The Oliver Sears Gallery, meanwhile, will also be in London – not at Frieze but not far away, in Fitzrovia, staging an extensive group exhibition in which the gallery's own artists (including Hughie O'Donoghue, Donald Teskey and Colin Davidson) and other Irish share a space with some historically illustrious names.

Working with Brian Kennedy as curator, Sears has come up with a breath-takingly ambitious show, In Residence II: Look Again, organised in six thematic sections. It is the second time Sears has done it, and he hopes it will become a recurrent project .

The gallery has a very good, wide-ranging stable of artists who show with it in Dublin. They will all be there; so too will work by Picasso, Anselm Kiefer, Alex Katz, Sean Scully, Andy Warhol, Diane Arbus, David Hockney, Grayson Perry, Jenny Holzer and others.

For Sears, it is very much about situating contemporary Irish art in an international context, and he is attempting to do that in several ways. He argues that London is one of the two major art capitals – New York being the other. Frieze is London’s prime art-selling event and draws an enormous audience.

In Residence II will compete with a plethora of other arts events trying to tempt some of that audience, but it's certainly worth trying.

Finally, the Irish art is contextualised not only in London during Frieze but also in the company it keeps: Picasso et al. The venue is 33 Fitzroy Square, once the home of the famed Omega Workshops Ltd, the Bloomsbury Group's design project and a venue capacious enough to accommodate work by some 75 artists.

In Residence II: Look Again, Modern and Contemporary Irish Art in an International Context is in the Oliver Sears Gallery@33 Fitzroy Square, London, October 6th-29th, oliversearsgallery.com

Ann Quinn: The Place Where I Stand to Look Out Over This World
Taylor Galleries, Dublin
★★★★★

There is a hyper-real quality to the paintings of Ann Quinn. That is not to say they are photographic or photo-realist – they aren’t, though she uses her own photographs as preparatory sketches and references. Through a combination of factors she manages to bring an enhanced clarity to what she sees and paints. Look closely and you will find amazing, almost microscopic levels of detail. Equally, you will encounter broadly brushed passages that seem virtually abstract.

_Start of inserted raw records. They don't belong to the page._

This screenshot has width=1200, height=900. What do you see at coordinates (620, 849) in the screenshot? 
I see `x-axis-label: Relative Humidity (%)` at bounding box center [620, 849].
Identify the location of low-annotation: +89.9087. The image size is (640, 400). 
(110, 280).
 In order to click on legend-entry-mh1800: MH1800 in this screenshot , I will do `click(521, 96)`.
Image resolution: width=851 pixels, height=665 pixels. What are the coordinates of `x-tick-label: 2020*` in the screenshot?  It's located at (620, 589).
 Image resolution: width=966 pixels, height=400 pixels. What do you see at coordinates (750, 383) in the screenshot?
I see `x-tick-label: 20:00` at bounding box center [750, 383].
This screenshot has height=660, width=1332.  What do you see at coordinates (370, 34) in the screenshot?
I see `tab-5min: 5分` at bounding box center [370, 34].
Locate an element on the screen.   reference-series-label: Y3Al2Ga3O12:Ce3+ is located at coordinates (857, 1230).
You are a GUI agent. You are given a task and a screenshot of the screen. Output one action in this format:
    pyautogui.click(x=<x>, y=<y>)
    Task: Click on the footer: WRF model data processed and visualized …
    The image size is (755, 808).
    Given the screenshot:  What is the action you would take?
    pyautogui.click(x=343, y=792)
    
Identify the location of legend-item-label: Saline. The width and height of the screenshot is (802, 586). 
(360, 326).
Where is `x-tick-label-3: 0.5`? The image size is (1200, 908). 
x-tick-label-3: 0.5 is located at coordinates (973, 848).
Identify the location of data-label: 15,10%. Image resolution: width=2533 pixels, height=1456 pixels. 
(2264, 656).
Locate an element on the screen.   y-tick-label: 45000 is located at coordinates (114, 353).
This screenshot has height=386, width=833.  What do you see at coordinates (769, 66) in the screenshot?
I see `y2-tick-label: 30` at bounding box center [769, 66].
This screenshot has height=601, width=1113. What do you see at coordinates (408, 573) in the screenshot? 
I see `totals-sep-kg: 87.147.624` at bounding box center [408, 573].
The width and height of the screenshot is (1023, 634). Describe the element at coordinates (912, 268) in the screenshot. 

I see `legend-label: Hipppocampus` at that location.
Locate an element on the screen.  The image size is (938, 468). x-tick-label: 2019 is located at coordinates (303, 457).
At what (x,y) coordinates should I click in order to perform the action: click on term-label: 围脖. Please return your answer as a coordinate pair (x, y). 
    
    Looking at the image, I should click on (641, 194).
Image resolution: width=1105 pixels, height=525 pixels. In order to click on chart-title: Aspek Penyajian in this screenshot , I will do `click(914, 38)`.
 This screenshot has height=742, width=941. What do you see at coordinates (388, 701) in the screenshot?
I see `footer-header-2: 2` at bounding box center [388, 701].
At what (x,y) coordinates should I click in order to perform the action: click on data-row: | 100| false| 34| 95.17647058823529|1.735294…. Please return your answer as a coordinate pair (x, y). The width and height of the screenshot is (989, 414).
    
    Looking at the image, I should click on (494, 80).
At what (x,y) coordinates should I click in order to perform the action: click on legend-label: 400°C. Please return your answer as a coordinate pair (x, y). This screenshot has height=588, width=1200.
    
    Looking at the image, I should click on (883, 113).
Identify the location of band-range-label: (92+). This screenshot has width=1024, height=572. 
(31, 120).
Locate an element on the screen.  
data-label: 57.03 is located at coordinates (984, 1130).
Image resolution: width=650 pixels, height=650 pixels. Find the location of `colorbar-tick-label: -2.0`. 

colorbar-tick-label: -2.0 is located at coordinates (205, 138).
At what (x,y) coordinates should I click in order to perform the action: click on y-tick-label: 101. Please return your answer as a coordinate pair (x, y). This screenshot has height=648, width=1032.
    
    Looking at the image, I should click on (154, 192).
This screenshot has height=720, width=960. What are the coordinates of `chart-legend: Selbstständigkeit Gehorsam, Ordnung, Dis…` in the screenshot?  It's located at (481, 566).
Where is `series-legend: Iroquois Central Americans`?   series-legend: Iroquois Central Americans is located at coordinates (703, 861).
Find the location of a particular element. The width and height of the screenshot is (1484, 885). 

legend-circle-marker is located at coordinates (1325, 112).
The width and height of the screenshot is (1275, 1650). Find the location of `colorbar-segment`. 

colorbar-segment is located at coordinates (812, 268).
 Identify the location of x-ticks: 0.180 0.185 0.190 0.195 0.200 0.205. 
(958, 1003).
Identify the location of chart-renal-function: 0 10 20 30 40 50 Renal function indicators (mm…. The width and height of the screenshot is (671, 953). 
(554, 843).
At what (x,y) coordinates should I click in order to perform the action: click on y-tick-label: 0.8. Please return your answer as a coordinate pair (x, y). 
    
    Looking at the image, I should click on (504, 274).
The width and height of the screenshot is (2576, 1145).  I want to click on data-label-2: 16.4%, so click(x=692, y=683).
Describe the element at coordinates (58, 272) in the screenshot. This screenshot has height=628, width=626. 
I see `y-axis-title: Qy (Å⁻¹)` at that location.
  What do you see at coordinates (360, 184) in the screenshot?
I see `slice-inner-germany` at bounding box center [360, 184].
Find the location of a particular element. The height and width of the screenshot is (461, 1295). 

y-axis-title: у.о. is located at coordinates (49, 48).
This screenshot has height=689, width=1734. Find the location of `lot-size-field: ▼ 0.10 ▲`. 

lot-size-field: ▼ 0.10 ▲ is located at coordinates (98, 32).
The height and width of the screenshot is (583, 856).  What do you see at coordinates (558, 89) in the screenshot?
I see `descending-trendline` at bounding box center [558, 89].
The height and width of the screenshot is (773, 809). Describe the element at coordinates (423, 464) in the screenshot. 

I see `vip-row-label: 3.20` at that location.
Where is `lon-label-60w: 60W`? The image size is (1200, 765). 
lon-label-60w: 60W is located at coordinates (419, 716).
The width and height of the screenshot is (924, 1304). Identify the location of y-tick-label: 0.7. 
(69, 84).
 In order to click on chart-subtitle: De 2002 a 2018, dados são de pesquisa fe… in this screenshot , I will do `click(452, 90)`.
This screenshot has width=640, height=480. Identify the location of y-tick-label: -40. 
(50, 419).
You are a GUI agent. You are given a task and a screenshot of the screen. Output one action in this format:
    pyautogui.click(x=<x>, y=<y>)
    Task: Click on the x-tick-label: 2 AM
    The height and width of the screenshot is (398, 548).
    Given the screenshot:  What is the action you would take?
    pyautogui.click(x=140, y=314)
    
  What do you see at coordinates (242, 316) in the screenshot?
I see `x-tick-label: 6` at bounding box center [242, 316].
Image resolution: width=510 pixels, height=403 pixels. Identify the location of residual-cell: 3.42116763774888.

Quinn has written about beginning each painting from pure abstraction. Often the paint is applied in thin glazes, and then suddenly you find a bit of impasto sitting on the surface. Somehow she makes all these potentially contradictory elements work perfectly well together, and virtually all of the 18 pieces in the show feel absolutely right.

That is no small feat, because each is quite distinctive and different. It's never just a case of applying a formula on any level, which is probably not surprising given that Quinn covers a lot of ground. The places where she's stood to look out over the world throughout the last year include Donegal, Dublin, Kildare and Farrera, a dramatically situated village high in the Catalan Pyrenees. She enjoyed a second arts residency there, and says it reminds her of her background in rural, agricultural Donegal.

Quinn has described her childhood home on the family farm as her first arts residency. She went on to study at NCAD but, following her sell-out graduation show in 2000, endured an unhappy spell when she worked as a cleaner and neglected her work. She credits friend and contemporary Gillian Lawler with getting her back on track, and she's remained firmly there ever since.

Several paintings in the Taylor show are likely to stop you in your tracks. Analyse their component parts and it remains unclear as to how Quinn managed the magical feat of conjuring up the overall vision.

Quinn has said that she aims to get the atmosphere of a place. Of course, she is trying to pin down her own take on the atmosphere, on everything. It is her own personality and sensibility that shape her response. The strength of her work stems from the fact that she applies herself to the task with great ability, rigour and integrity.